Control and Data Plane Architecture for Cloud Databases
Key Points
- The control plane/data‑plane distinction is a fundamental design principle for scalable cloud services, influencing everything from routers to Kubernetes‑based platforms.
- In a managed database service, user‑facing clients interact with the data plane for read/write operations, while administrative actions (e.g., backups, version upgrades) are handled through a control‑plane API.
- Automation of resource‑intensive tasks—often via Kubernetes operators—executes user intents on the data plane and records actions in a metadata store that supports billing, user management, and other admin functions.
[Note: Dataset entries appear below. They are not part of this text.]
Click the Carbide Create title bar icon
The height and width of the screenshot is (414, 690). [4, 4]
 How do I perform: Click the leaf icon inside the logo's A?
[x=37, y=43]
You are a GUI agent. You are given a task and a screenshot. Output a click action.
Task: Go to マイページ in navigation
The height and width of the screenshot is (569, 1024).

- This separation enhances security and operational isolation, allowing the platform to protect data access while still exposing flexible management capabilities.
Sections
- Control vs Data Plane in Managed Databases - The speaker explains how control‑plane and data‑plane architectures underpin scalable cloud services, using a managed PostgreSQL offering to illustrate their roles and trade‑offs.
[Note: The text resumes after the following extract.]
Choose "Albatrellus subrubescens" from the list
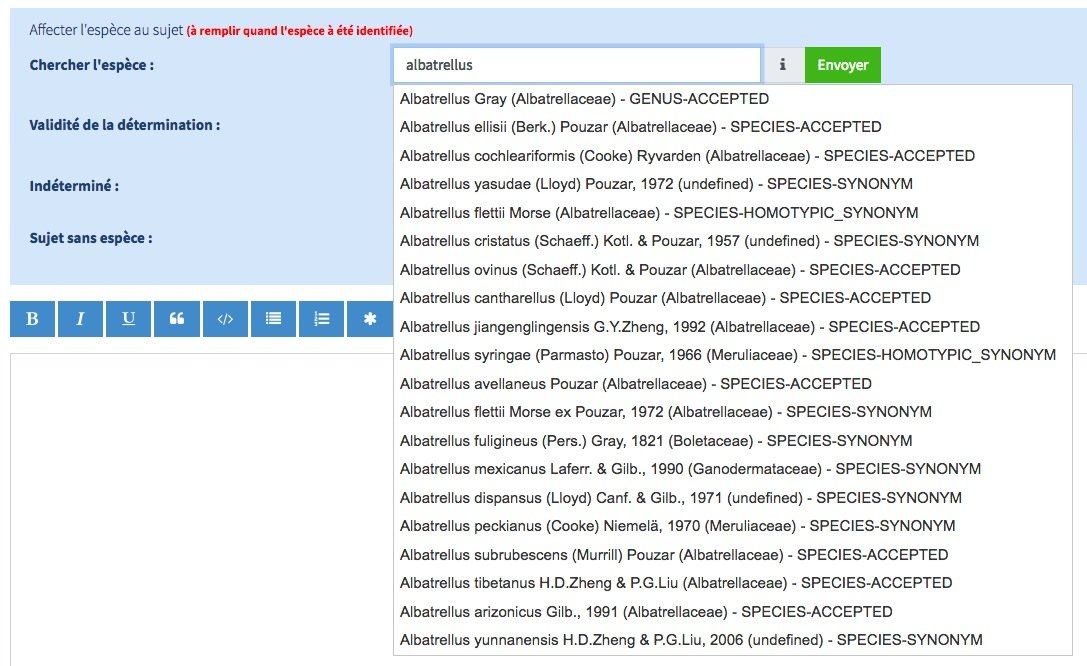 pos(674,555)
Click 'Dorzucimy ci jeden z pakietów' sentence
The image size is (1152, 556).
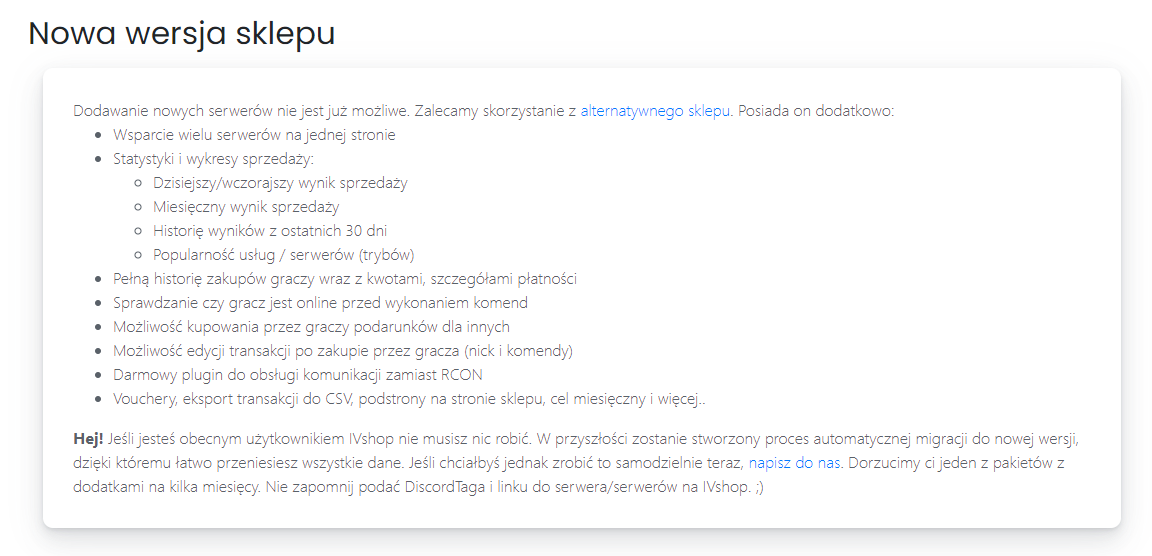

- Isolated Metadata for Secure Scalable Services - The speaker describes how using a dedicated metadata store for backup requests—supporting billing and user management—provides natural network isolation for security and allows independent scaling of control‑plane services versus data‑plane resources in a hosted managed database, a pattern that extends to other cloud platforms like object storage.
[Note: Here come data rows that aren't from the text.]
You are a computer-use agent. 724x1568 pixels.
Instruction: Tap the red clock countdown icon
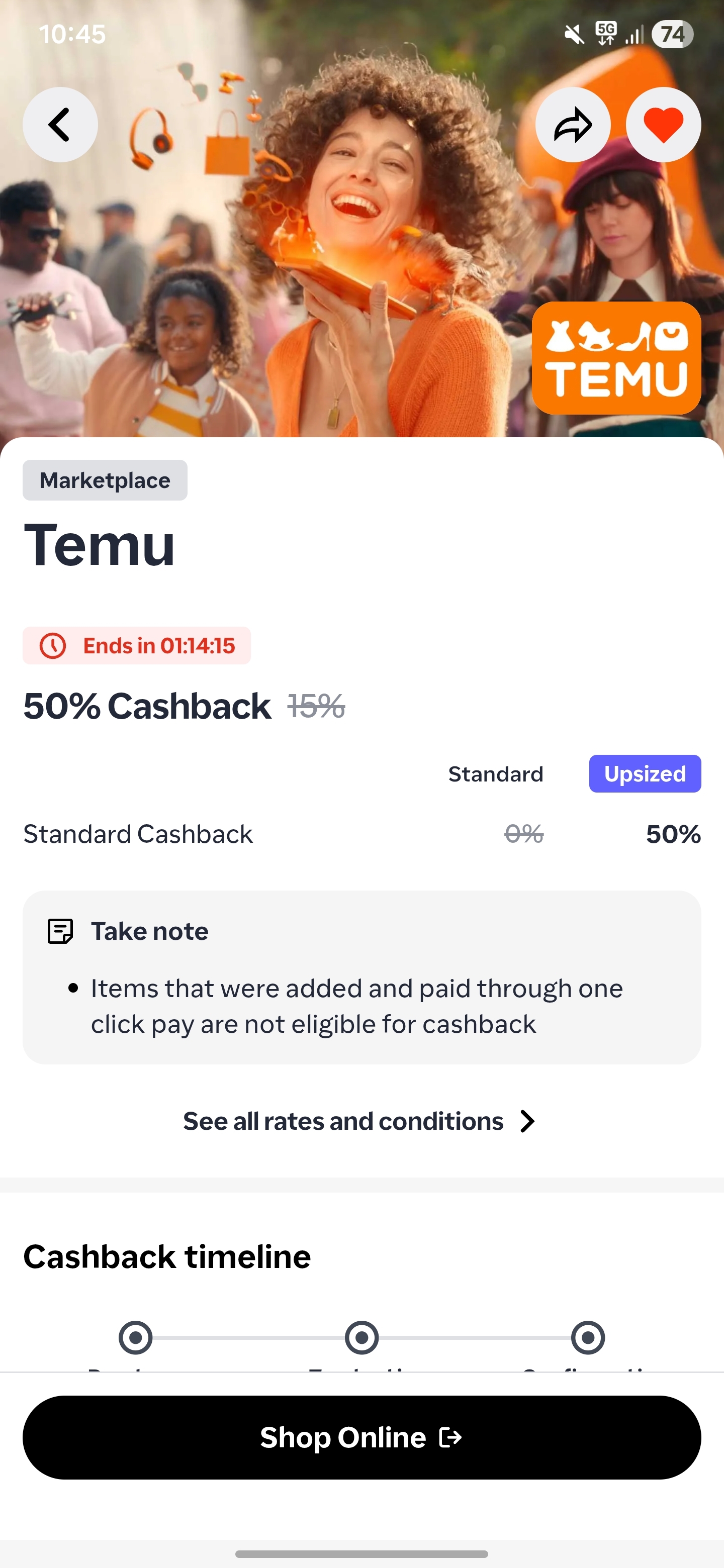click(x=53, y=646)
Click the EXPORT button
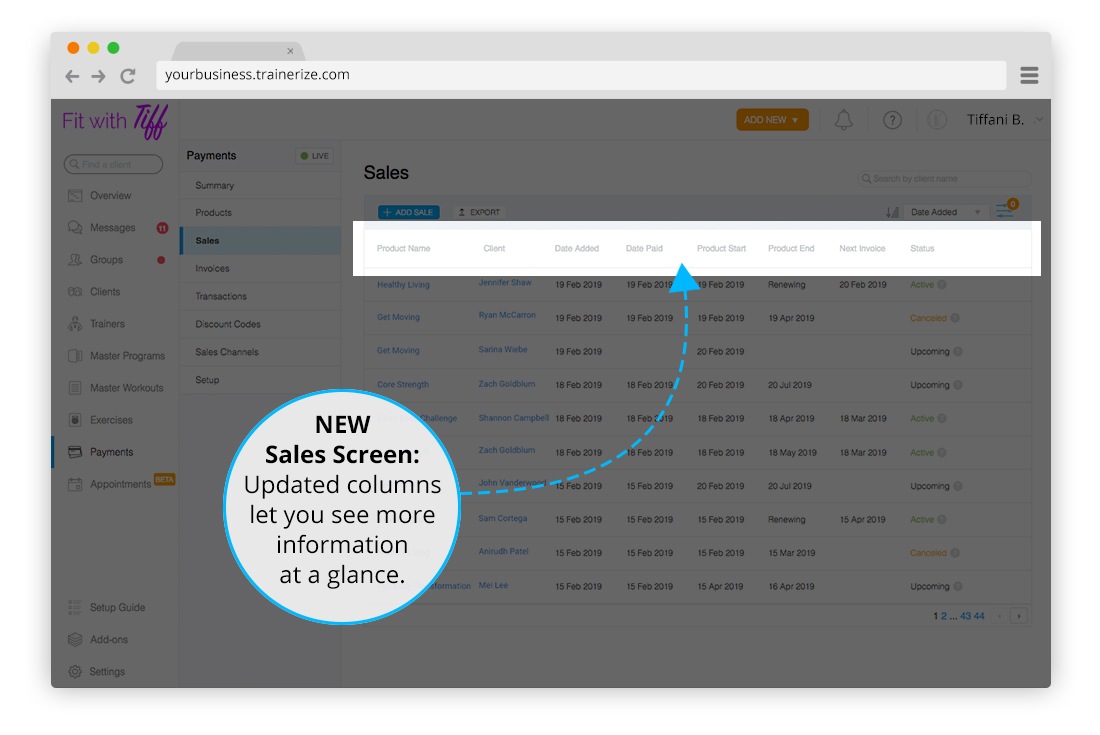This screenshot has width=1100, height=735. pyautogui.click(x=479, y=213)
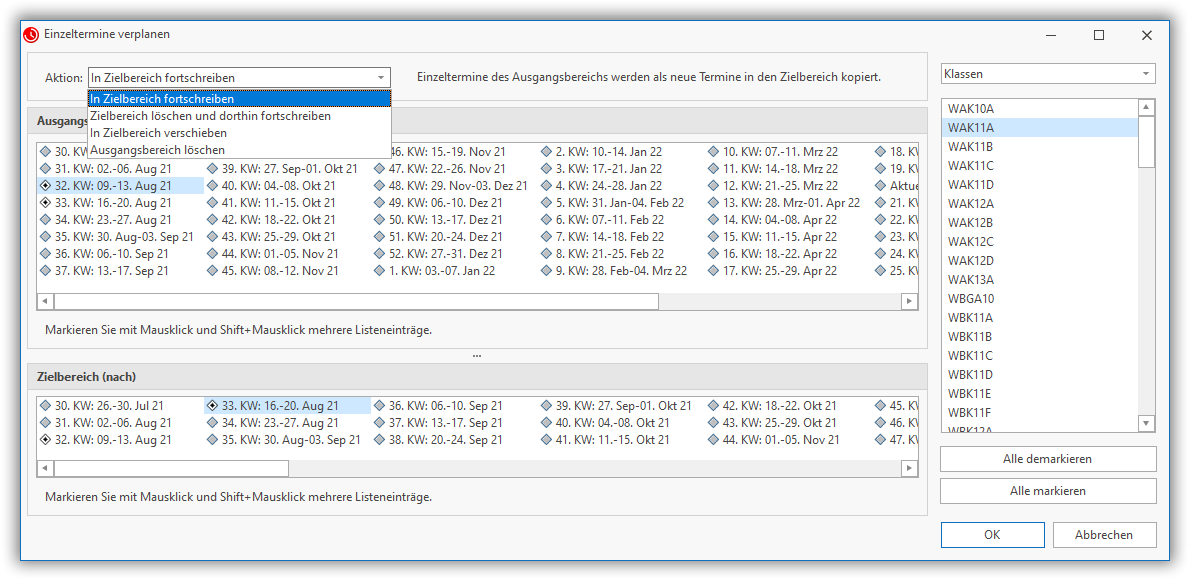Open the Klassen dropdown
Screen dimensions: 1190x581
tap(1145, 74)
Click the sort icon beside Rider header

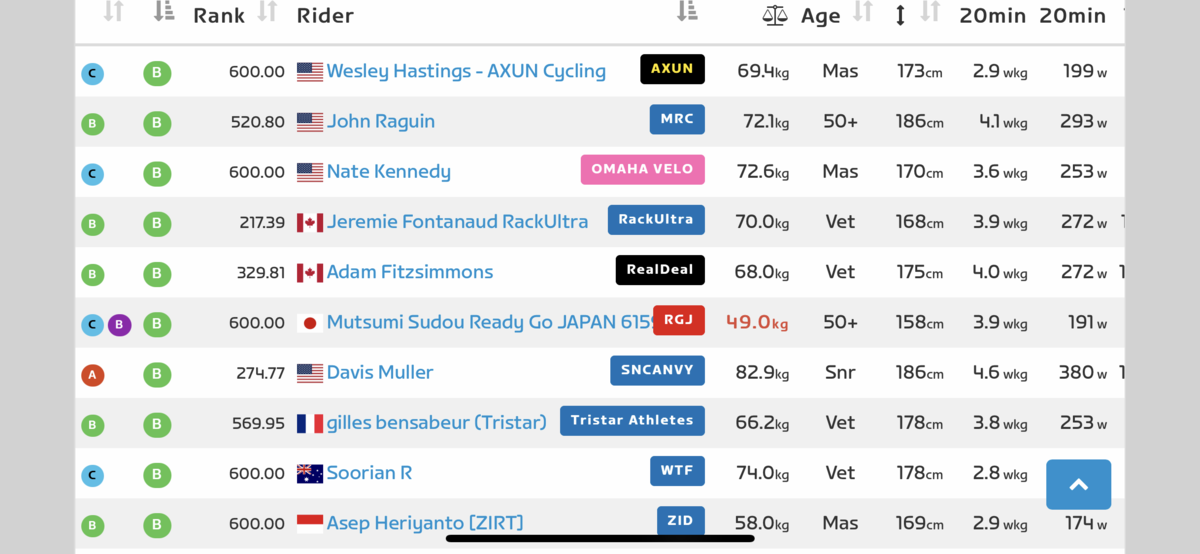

- Separating Control and Data Planes for DNS - The speaker explains how isolating the control plane from the data plane enables infrastructure‑specific optimizations and security when designing a DNS hosting service that provisions records via an API and resolves queries at massive scale.
- Benefits of Control/Data Plane Separation - The speaker outlines how applying control‑plane and data‑plane architecture principles to networking and storage platforms yields security enhancements, independent scalability, and performance gains such as lower latency and higher throughput.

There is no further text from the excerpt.